▸ Textauszug:
━━━━━━━━━━

Der Krieg in der Ukraine dauert an und die USA unter Präsident Donald Trump fordern von den europäischen Bündnispartnern mehr Eigenverantwortung. Nachdem die Bundesregierung vor fast drei Jahren ein 100 Milliarden Euro schweres Sondervermögen für die Bundeswehr beschlossen hat, wurde nun die Schuldenbremse für bestimmte Verteidigungs- und Sicherheitsausgaben ausgesetzt. Wird die Bundeswehr damit in die Lage versetzt, einen Krieg zu führen? Das Land erfolgreich zu verteidigen? Einem Bündnispartner beizustehen, mehr als bisher? Und das auch noch bei zunehmender Bedrohung aus dem Weltraum?

Man darf vermuten: in naher Zukunft eher nicht. Erstens ändern sich die äußeren Umstände weiterhin und das nicht unbedingt zum Besseren, zweitens krankt die Bundeswehr an Behäbigkeit und Bürokratie – das hat sich nicht geändert. Ein paar Dinge aber funktionieren doch und einige Fachleute sagen auch, was ihrer Ansicht nach fehlt.

━━━━━━━━━━

▸ Ziel der Aufgabe: Aktualisiere bitte den Textauszug über die Bundeswehr im Abschnitt beginnend mit „Man darf vermuten: in“ und endend mit „Ansicht nach fehlt.“, indem du darin „Behäbigkeit“ durch „Schwerfälligkeit“ ersetzt. Die Zeilen spielen hierfür keine Rolle.

▸ Bereitgestelltes Material:

━━━━━━━━━━

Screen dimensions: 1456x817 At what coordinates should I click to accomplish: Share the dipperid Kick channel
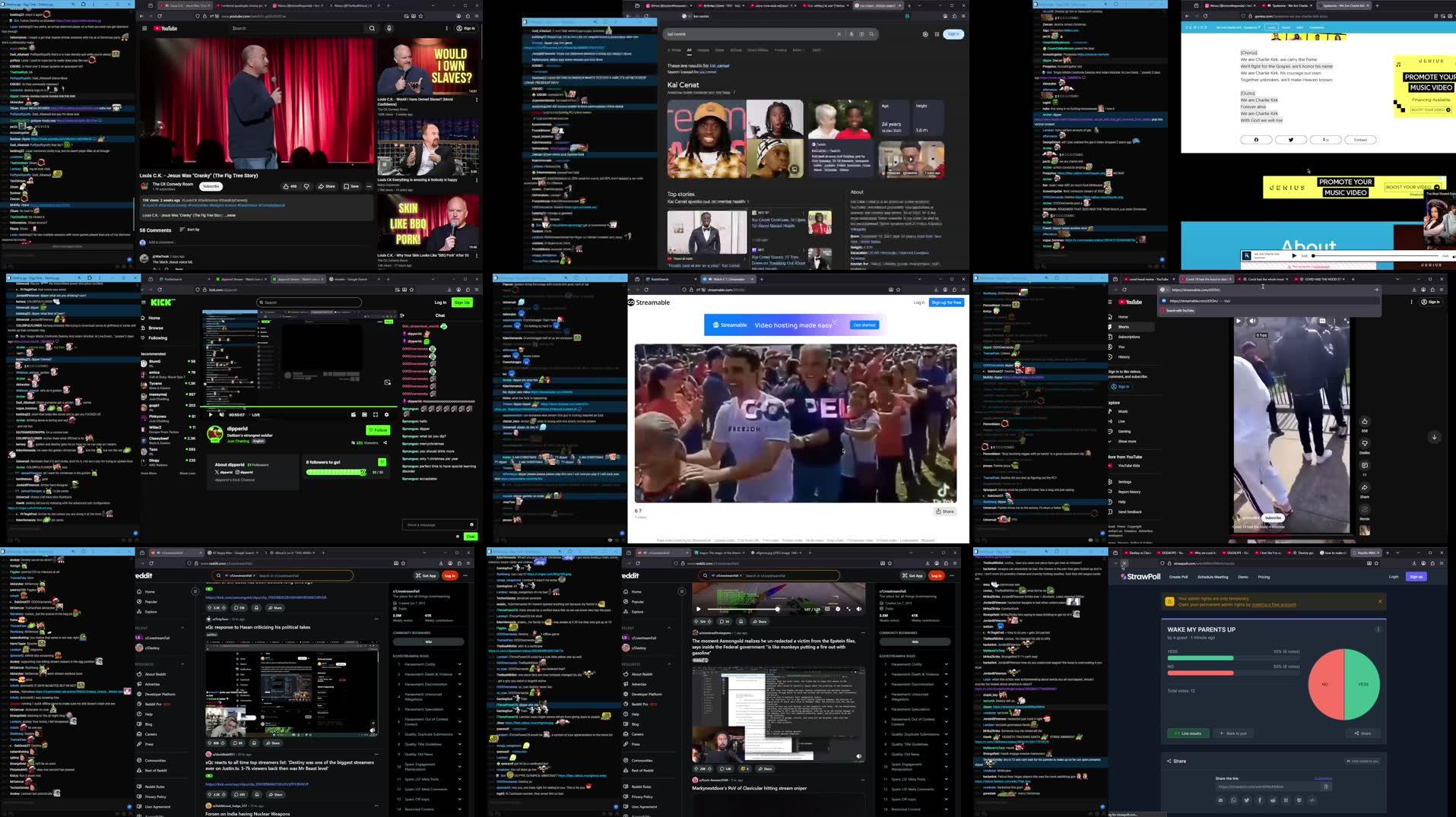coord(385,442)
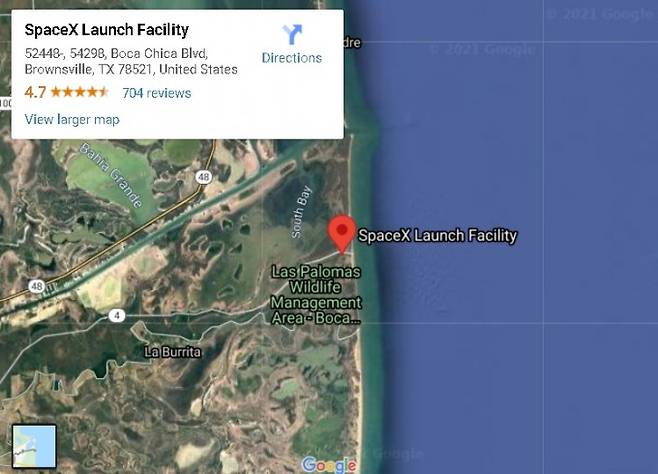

━━━━━━━━━━

▸ Antwort zur Aufgabe:
Man darf vermuten: in naher Zukunft eher nicht. Erstens ändern sich die äußeren Umstände weiterhin und das nicht unbedingt zum Besseren, zweitens krankt die Bundeswehr an Schwerfälligkeit und Bürokratie – das hat sich nicht geändert. Ein paar Dinge aber funktionieren doch und einige Fachleute sagen auch, was ihrer Ansicht nach fehlt.